Granular concept-enhanced relational graph convolution networks for link prediction in knowledge graph

Link prediction is a task of completing absent triplets by leveraging existing triplets in KG and the ultimate goal is to mitigate the incompleteness and sparsity of KG in terms of content. As well known, Relational Graph Convolutional Networks (R-GCN) model is a promising method for link prediction due to its capability of the graph structure. However, R-GCN mainly relies on information from adjacent nodes, leading to shortcomings in the model for capturing a wider range of relational information. Meanwhile, Formal Concept Analysis (FCA) is increasingly being applied in various fields as an effective data analysis tool. Inspired by this, we integrate FCA into R-GCN to address the shortcomings of R-GCN mentioned above. Specifically, a formal context is first created according to the entities and relations, and granular concepts can be obtained by the formal context. Then the weights of the relational parameters in R-GCN are redistributed based on similarity of granular concepts.

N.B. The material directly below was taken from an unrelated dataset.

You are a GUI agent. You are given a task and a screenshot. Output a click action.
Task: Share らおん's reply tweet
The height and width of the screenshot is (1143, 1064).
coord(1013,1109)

Further we develop granular concept-enhanced relational graph convolution networks (GCR-GCN) model, where granular concept can simulate the process of data conceptualization in human brain very well, so it has stronger interpretability compared to the black-box characteristic of R-GCN. Finally, experimental results demonstrate that the GCRGCN model improves the effectiveness of link prediction by effectively assigning different weights to entities with the same relation. In addition, the granular concept effectively improves the computational efficiency of the model and reduces the storage pressure of the model during computation.